### SUPPLIED TEXT
(begin)
Urban Sci. 2026, 10(4), 187; https://doi.org/10.3390/urbansci10040187
Submission received: 22 December 2025 / Revised: 18 February 2026 / Accepted: 4 March 2026 / Published: 1 April 2026

Abstract

This study develops and validates heating energy consumption models for school buildings in Osijek-Baranja County in Croatia, integrating an overview of the legal framework, a review of heating energy consumption in schools, and approaches to predicting consumption. Three models, Multiple linear regression (MLR), Artificial neural networks (ANN), and Random forest (RF), were tested using training and validation datasets. Although ANN and RF achieved higher accuracy during training, their complexity and computational demands reduce their suitability for everyday use in schools. MLR, despite slightly lower accuracy (R2 = 0.897 on validation), proved to be the most practical due to its simplicity, transparency, and minimal resource requirements. Additional testing on schools in eastern Croatia confirmed its strong performance, with high R2 and low MAPE values, reflecting the uniformity of heating systems that predominantly rely on gas or district heating. In contrast, prediction accuracy decreases in coastal regions where diverse fuels such as electricity or heating oil are used, indicating the need for region-specific models. Overall, the findings show that MLR is the most applicable model for widespread implementation, while ANN and RF offer potential for specialized cases or future enhancement.
(end)
Records from a pointing dataset:
(begin)
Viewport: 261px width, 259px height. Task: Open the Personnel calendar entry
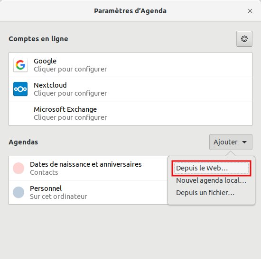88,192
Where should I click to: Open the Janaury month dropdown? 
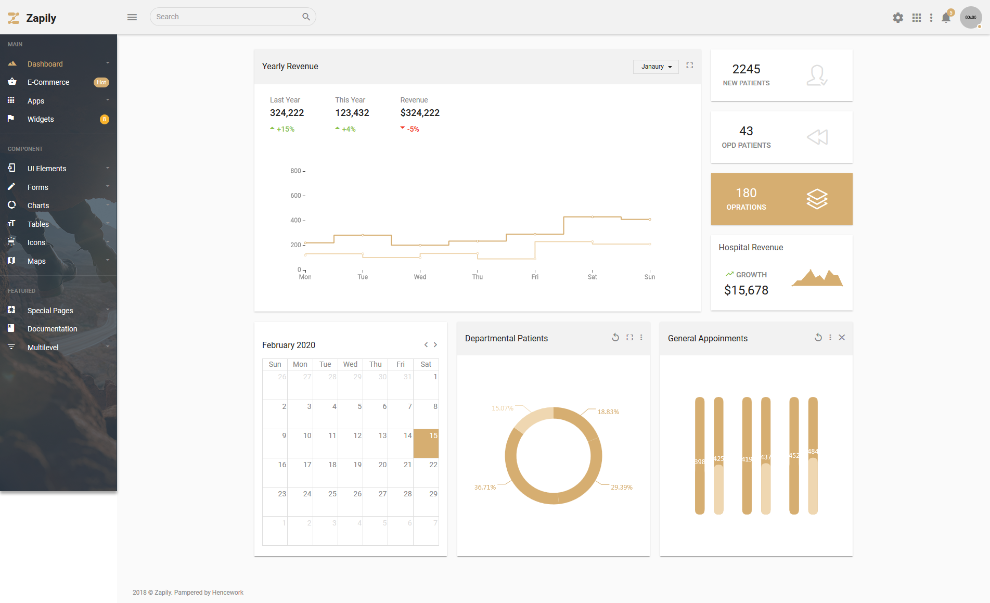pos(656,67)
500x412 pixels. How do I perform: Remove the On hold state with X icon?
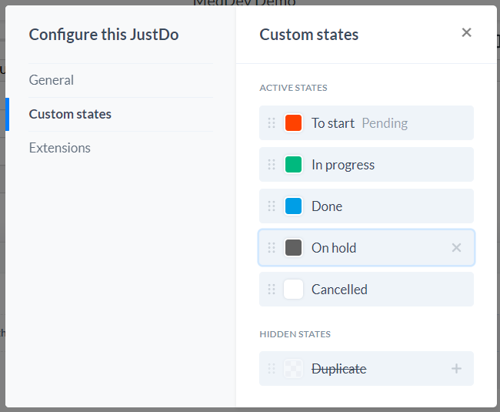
(end)
### PROBLEM A
In the abstract on school heating models, which fuels are named as being used in coastal regions?
### PROBLEM B
Extend the abstract on heating energy models for schools in Osijek-Baranja County, picking up right after its final sentence.
The pointing material has no role in this work.

### FINAL ANSWER A
Electricity or heating oil.

### FINAL ANSWER B
1. Introduction

School buildings, as spaces that should provide adequate conditions for education, play a key role in the development of modern society [1]. Their primary function is not only to provide education, but also to create a safe, healthy, and stimulating environment for students and teachers [2]. However, the management of school buildings is often associated with various challenges, including outdated building elements, inadequate maintenance systems, and increasing demands for energy efficiency. Such challenges are particularly pronounced in countries and regions experiencing prolonged periods of economic stagnation, where investment in educational infrastructure has frequently been insufficient [3]. One of the key aspects related to the quality of school buildings is their physical condition. Over time, building materials degrade, which can result in cracks, damage to load-bearing elements, the loss of insulation performance, and various other problems [4].
This is especially pronounced in buildings constructed several decades ago, when construction standards did not adequately address contemporary requirements for sustainability and energy efficiency. The assessment of the condition of such buildings requires a comprehensive and systematic approach, which includes the evaluation of building components, materials and their performance over time [5].
In existing school buildings, the ageing of construction materials introduces increasing uncertainty in the thermal properties of the building envelope, which subsequently propagates through energy models and affects the reliability of predicted energy performance. This chain of uncertainty is schematically illustrated in Figure 1.
In this context, accurate thermal characterization of existing building envelopes is increasingly recognized as a critical prerequisite for reliable energy performance assessment and retrofit planning. Recent studies emphasize that uncertainties in key thermal parameters, such as wall thermal transmittance, can significantly affect the reliability of energy simulations and predictive models, particularly in existing and heritage buildings where invasive measurements are not feasible [6].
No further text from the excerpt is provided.